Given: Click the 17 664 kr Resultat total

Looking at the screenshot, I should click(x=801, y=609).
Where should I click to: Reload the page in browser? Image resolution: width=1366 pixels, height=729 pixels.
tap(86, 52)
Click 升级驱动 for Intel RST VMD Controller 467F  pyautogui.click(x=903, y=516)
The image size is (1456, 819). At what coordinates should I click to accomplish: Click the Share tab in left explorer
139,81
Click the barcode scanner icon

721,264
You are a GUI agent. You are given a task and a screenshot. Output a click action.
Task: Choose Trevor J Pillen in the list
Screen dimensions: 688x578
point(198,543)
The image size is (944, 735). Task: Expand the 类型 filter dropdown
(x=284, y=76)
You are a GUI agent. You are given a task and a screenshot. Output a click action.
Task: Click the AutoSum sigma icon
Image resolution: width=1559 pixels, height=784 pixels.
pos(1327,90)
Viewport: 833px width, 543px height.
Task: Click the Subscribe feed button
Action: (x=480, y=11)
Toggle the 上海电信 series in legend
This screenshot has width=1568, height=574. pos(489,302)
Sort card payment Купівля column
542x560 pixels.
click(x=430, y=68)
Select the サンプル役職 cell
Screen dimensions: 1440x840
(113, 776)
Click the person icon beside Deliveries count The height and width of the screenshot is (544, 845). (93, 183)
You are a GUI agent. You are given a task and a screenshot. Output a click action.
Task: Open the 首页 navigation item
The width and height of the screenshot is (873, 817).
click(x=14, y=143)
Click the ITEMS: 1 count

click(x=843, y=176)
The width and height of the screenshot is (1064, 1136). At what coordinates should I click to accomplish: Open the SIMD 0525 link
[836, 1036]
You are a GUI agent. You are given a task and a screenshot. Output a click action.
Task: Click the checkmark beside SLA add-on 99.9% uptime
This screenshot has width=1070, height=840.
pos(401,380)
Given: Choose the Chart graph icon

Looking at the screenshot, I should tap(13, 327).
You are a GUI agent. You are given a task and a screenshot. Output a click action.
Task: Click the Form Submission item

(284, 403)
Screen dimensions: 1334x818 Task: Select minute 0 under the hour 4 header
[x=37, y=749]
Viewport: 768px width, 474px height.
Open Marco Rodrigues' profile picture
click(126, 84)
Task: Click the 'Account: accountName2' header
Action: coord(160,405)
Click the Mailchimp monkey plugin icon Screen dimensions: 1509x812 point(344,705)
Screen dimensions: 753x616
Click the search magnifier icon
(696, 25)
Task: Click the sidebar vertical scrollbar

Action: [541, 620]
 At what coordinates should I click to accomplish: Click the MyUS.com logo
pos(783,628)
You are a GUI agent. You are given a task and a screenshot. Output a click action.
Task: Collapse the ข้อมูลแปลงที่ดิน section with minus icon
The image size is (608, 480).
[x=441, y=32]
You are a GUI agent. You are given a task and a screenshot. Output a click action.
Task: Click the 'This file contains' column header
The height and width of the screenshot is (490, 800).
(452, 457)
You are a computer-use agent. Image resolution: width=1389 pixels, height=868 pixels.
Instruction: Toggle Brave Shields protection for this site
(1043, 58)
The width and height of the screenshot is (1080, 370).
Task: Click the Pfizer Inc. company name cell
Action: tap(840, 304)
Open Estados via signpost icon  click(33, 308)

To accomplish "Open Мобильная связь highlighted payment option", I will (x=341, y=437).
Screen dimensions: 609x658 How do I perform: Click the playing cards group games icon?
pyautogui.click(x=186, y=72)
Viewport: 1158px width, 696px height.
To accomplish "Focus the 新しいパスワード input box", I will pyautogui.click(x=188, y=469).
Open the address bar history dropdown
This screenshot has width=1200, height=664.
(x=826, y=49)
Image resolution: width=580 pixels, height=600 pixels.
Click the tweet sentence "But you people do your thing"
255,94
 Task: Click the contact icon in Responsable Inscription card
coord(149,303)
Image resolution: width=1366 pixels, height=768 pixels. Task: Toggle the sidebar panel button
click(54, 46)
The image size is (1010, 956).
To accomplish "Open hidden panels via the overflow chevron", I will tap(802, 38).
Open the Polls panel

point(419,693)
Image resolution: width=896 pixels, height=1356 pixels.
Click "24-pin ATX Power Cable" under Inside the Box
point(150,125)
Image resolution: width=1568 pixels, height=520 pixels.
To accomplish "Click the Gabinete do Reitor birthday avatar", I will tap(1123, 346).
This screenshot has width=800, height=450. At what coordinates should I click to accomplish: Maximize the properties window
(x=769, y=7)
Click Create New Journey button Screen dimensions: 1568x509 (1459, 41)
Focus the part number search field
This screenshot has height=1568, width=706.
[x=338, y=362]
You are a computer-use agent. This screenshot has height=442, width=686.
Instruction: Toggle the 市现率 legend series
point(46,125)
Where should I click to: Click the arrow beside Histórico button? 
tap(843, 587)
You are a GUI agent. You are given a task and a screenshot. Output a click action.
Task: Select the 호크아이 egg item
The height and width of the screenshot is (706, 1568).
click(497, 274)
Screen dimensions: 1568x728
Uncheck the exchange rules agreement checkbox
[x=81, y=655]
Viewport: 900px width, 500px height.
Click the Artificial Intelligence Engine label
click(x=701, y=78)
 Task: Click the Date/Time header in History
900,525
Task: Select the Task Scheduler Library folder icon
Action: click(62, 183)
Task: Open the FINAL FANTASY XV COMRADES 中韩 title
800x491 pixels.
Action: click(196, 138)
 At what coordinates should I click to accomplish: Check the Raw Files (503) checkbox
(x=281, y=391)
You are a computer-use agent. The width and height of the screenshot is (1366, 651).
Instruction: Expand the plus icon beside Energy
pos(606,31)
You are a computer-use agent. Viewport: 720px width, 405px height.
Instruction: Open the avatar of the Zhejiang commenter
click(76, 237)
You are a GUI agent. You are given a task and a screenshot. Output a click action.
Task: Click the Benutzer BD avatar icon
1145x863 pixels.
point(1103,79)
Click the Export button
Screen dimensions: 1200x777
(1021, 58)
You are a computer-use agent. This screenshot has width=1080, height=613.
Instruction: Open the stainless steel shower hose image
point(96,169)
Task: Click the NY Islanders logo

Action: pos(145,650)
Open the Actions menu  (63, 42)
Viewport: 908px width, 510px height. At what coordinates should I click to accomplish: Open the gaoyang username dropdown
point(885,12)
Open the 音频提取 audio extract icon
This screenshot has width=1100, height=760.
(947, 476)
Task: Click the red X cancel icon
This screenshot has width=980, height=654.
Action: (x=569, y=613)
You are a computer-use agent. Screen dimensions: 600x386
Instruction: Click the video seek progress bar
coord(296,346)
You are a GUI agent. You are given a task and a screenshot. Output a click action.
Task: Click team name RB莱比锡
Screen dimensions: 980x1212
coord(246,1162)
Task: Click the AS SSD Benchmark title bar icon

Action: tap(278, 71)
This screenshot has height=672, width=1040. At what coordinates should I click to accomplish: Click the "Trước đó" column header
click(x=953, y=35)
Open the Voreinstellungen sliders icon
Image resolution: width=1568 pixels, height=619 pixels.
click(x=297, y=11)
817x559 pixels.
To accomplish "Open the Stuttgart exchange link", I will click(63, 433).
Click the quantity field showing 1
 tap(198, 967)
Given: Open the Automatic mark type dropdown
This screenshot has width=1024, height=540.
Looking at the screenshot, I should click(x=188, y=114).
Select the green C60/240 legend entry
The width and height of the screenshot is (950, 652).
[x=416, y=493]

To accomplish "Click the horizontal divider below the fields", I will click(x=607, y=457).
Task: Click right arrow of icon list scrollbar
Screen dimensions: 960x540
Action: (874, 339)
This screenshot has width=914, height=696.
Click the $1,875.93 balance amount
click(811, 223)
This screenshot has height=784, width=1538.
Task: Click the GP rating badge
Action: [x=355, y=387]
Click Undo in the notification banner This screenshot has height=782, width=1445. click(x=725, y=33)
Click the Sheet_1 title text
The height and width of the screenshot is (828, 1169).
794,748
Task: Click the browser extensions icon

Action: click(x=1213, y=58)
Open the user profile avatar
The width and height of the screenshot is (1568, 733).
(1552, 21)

=-=-=

▸ WHAT YOU NEED TO DO
Collect the lines of the records that include the string "list".

▸ FINAL ANSWER
Task: Choose Trevor J Pillen in the list
Task: Click right arrow of icon list scrollbar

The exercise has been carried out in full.